Тогда я решил пробиться к Юрию Николаевичу Тынянову. С ним я не был знаком, как, впрочем, и со Шкловским, но часто встречал его на улице. Он жил где-то недалеко от школы, в которой я учился, где-то на Греческом проспекте в Ленинграде, и мы, школьники, не раз встречали его проходяшим по улице и долго смотрели ему вслед, поражаясь удивительным сходством его с Пушкиным. Встреча не состоялась. Тынянов был смертельно болен и умер как раз в те дни, когда я был в Москве, 20 декабря 1943 года.

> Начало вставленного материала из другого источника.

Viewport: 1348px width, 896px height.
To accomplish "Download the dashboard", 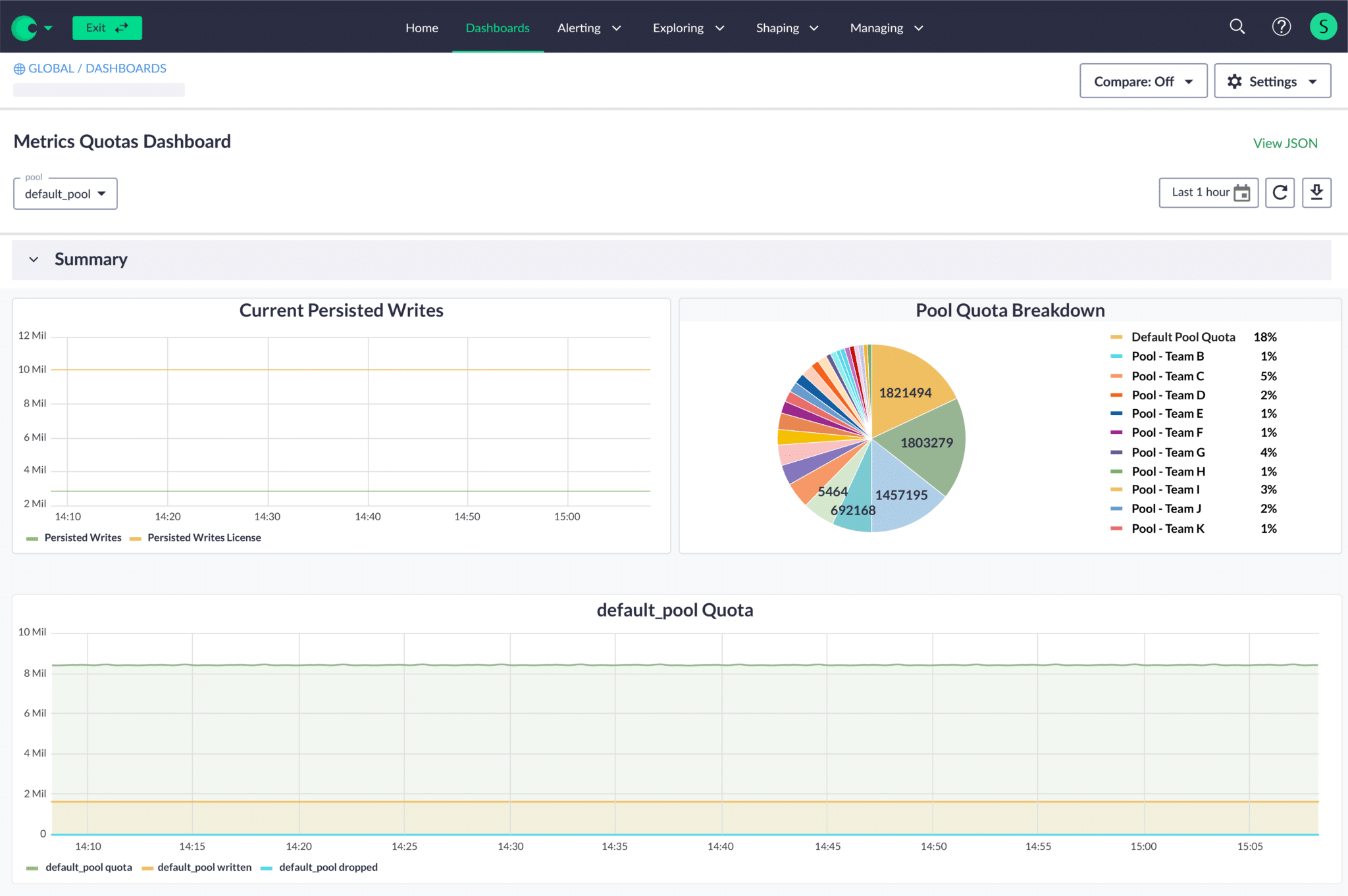I will click(x=1316, y=192).
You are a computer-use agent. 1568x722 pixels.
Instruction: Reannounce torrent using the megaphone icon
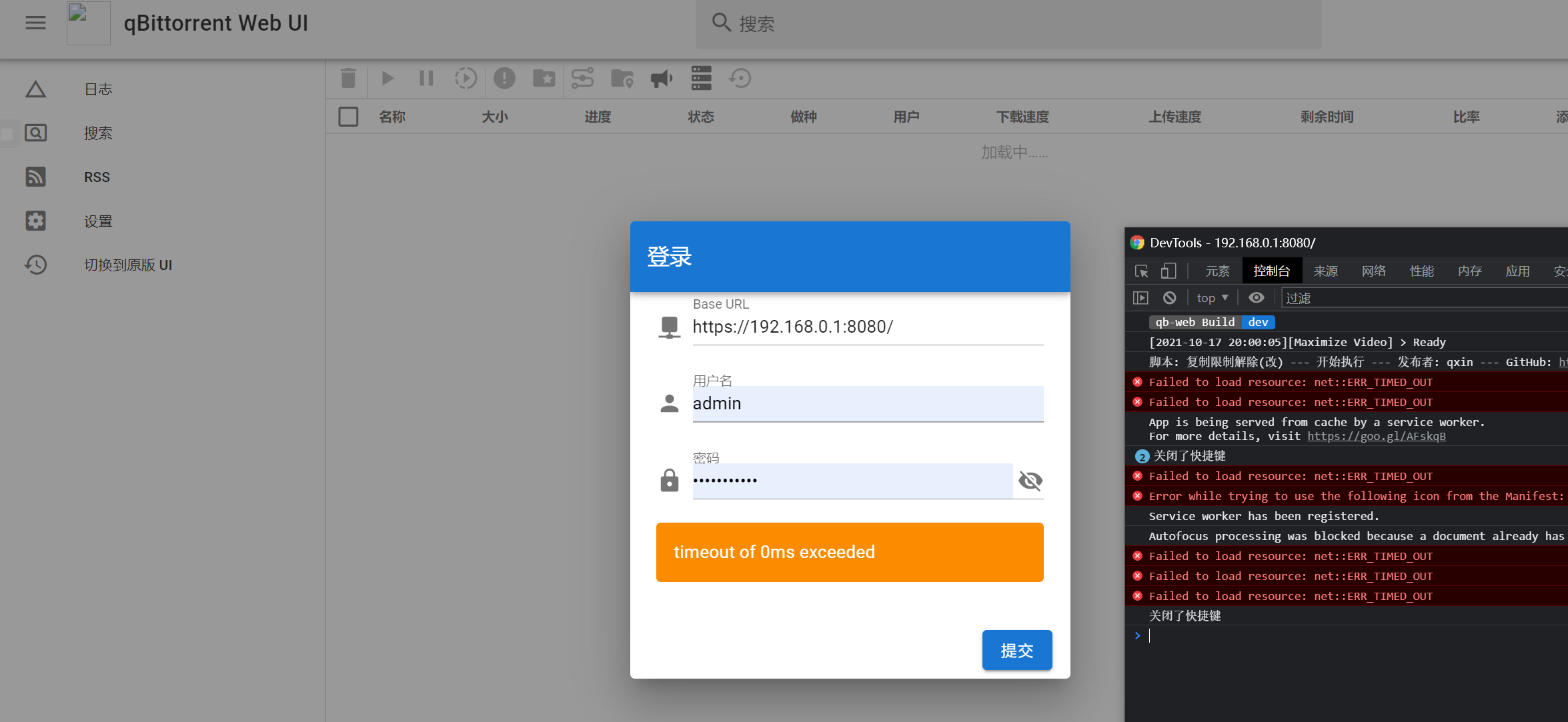click(660, 78)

Круг замкнулся. Я возвратился с письмами в Красноярск. Эта поездка едва не стоила мне жизни. На обратном пути из Москвы я заразился сыпным тифом и провел долгое время в больнице, находясь в иные дни на границе между жизнью и смертью. Возвратясь из больницы, взялся сам за подготовку писем к изданию. В общем и целом издание было подготовлено, хотя и требовало еще немалой работы. Издание не осуществилось по обстоятельствам военного времени. Не было бумаги.

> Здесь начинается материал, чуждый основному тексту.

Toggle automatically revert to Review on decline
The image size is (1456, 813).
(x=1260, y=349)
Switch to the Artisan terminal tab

Сорок пять лет опустя, в 1987 году, письма были опубликованы в Красноярске. Я выступал в качестве редактора книги, автора вступительной статьи к ней. Удача долгожданная, редкая.
Мы часто переписывались с женой. Сохранились лишь три моих письма к ней323
, написанные из Красноярска. Время сказать, что вся переписка наша за пятилетний отрезок воркутинской жизни не уцелела. Перечитываю письма, сопоставляю их с воспоминаниями и неотвязно звучат в уме слова: «Теория сера, но вечно дерево, дерево жизни!»324. Однако и без воспоминаний не обойтись. Когда бы и сохранилась переписка, она имела бы внутренние пределы, ограниченные не только цензурными условиями, а письма, тем более в лагерь и из лагеря, конечно, были подцензурными. Но и без того, мы о многом не посмели бы писать друг другу – словом можно и убить, а в нашей жизни было столько страшного и тревожного.Переписка пропала при моем повторном аресте в феврале 1948 года325
.Каким бы отупляющим, изнуряющим, зачастую бессмысленным ни был труд, уготованный заключенным, а лагерное население все же жило интенсивной духовной жизнью. Труд был в подлинном смысле слов рабским трудом, а работники – говорящими орудиями. Мы находились вне закона. Наше правовое положение адекватно выражено в лагерном фольклоре: «Закон – тайга, прокурор – медведь». Единицей измерения продолжительности жизни был один день. «День пережит, и слава Богу» – писал некогда поэт. На язык грубой лагерной прозы это переводится так: «Никогда не делай сегодня то, что можешь сделать завтра, и никогда не откладывай на завтра то, что можешь съесть сегодня».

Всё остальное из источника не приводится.